Research on the influence of childhood loss on the development of depression in
adulthood is inconsistent (Dieserud, Forsen, Braverman, & Roysamb, 2002; Furukawa et al.,
1999; Kendler et al., 2002; Nicolson, 2004; Takeuchi et al., 2003; Tyrka, Wier, Price, Ross, &
Carpenter, 2008). Non-significant findings for the hypothesis that predicted parents with a
history of childhood bereavement will report greater levels of depressive symptoms align with
previous research indicating no association (Browne et al., 1995; Dieserud, Forsen, Braverman,
& Roysamb, 2002; Nicolson, 2004), but contradicts other research demonstrating significant
associations between childhood loss and adult mental health (Furukawa et al., 1999; Sandler et
al., 2003; Takeuchi et al., 2003; Tyrka et al., 2008).
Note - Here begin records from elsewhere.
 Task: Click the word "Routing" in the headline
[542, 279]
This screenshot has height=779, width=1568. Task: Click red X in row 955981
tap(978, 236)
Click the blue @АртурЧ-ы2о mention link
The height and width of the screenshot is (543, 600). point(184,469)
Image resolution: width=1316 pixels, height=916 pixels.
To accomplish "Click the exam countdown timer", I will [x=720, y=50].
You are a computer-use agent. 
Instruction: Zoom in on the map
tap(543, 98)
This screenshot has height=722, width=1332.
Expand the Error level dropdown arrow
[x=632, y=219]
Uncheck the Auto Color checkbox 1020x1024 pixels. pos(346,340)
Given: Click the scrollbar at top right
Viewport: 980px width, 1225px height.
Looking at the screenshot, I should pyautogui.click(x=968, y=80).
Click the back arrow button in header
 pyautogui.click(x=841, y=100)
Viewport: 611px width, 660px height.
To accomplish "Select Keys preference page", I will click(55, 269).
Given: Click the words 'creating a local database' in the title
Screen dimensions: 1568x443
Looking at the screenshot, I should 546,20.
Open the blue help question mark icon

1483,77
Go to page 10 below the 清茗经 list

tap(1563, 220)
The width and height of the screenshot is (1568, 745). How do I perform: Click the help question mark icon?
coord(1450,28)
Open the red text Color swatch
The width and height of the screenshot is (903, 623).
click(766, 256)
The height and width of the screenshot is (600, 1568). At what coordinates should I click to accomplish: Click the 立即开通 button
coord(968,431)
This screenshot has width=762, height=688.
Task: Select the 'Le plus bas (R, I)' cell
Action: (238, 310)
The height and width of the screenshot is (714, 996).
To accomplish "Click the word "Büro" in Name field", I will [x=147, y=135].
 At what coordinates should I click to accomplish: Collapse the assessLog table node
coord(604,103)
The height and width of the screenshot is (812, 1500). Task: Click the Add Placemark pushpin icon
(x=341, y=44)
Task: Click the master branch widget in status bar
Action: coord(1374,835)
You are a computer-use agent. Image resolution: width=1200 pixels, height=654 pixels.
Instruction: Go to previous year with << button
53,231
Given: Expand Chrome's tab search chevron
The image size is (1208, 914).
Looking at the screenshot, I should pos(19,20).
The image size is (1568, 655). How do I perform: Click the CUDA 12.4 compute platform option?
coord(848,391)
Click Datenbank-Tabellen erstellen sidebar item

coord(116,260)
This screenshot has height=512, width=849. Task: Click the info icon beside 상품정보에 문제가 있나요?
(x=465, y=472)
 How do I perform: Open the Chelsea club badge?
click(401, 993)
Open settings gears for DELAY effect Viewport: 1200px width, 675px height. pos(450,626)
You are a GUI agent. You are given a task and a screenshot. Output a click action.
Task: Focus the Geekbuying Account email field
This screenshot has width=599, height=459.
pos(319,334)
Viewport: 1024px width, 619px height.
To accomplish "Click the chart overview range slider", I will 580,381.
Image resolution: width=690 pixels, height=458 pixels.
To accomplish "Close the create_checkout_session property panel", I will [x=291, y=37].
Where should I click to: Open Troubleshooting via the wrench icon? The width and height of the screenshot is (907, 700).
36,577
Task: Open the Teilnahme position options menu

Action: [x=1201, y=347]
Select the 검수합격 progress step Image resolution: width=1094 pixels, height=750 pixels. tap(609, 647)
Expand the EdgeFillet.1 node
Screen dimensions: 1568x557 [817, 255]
The small number (N=20) of parents
bereaved in childhood in the current sample may have contributed to low power and decreased
the potential for significant findings. Future research in this area should strive to include a
broader sample of bereaved parents in order to better understand the influence of childhood
bereavement on adult depression and why it is a risk factor for some but not others. For
40
example, the extent of loss experienced by participants (i.e. loss of one family member in
childhood or multiple losses?) can impact the experience of bereavement, as suggested by
research on bereavement overload (Norris & Murrell, 1990; Parkes & Weiss, 1983). Although
difficult and time-consuming to collect, longitudinal data with pre-loss, immediate post-loss and
long-term follow-up data (when bereaved children are adult parents) that measures number of
losses in childhood and adulthood and the effects of such loss(es) may shed light on the
development of bereaved children and the quality of their subsequent parenting relationships
with their own children.
In addition, whether the loss was anticipated or unanticipated, the subjective impact at the
time of loss (Saldinger, Cain, & Porterfield, 2003; Stroebe et al., 2001), and the time elapsed
since loss (Kendler et al., 2002) are factors that have been shown to influence psychological
implications of childhood loss. It may be important to consider whether the gender of the
deceased parent or sibling as well as the gender of parent bereaved in childhood or gender of
children contribute to current findings. Research has shown that gender is an important factor
shaping reactions to parental bereavement (Moss, Resch, & Moss, 1997; Martin & Doka, 1998;
Umberson & Chen, 1994). It might also be useful to explore if there are reliably different
outcomes for individuals with loss prior to 18 compared to those with loss after age 18, as the
time of loss may influence the impact of childhood loss on adult functioning (Brown, Harris &
Copeland, 1977). Future research will benefit from inclusion of these factors in analyses, and
data preparation for a modification of the current study is currently underway. This modification
will include in analyses the time elapsed since loss, genders of child and family member lost, age
at time of loss and number of losses in both childhood and adulthood as reported on the Adult
Attachment Interview (AAI).
41
Quality of relationships subsequent to loss can influence the persistence of consequences
of childhood bereavement, and such relationships include therapeutic relationships (Fosha,
2010), alternate attachment figures in childhood (Bowlby, 1980; Lin, Sandler, Ayers, Wolchik,
& Leucken, 2004) and adult attachment experiences (Saunders, et al., 2011). Current non-
significant findings may support earlier published research that indicates available support and
coping resources for the child at the time of loss and in subsequent years can influence
psychological implications of childhood bereavement (Lin, Sandler, Ayers, Wolchik, &
Leucken, 2004; Masten et al., 2004; Sroufe, Carlson, Levy, and Egeland, 1999). Additionally,
the occurrence of divorce in the family may also influence the outcome associated with
childhood bereavement (McLeod, 1991). Future research that takes into account availability and
quality of support and coping resources subsequent to loss may serve to clarify the
developmental processes involved in the lives of individuals who experience childhood
attachment loss across the lifespan into adulthood and parenting relationships.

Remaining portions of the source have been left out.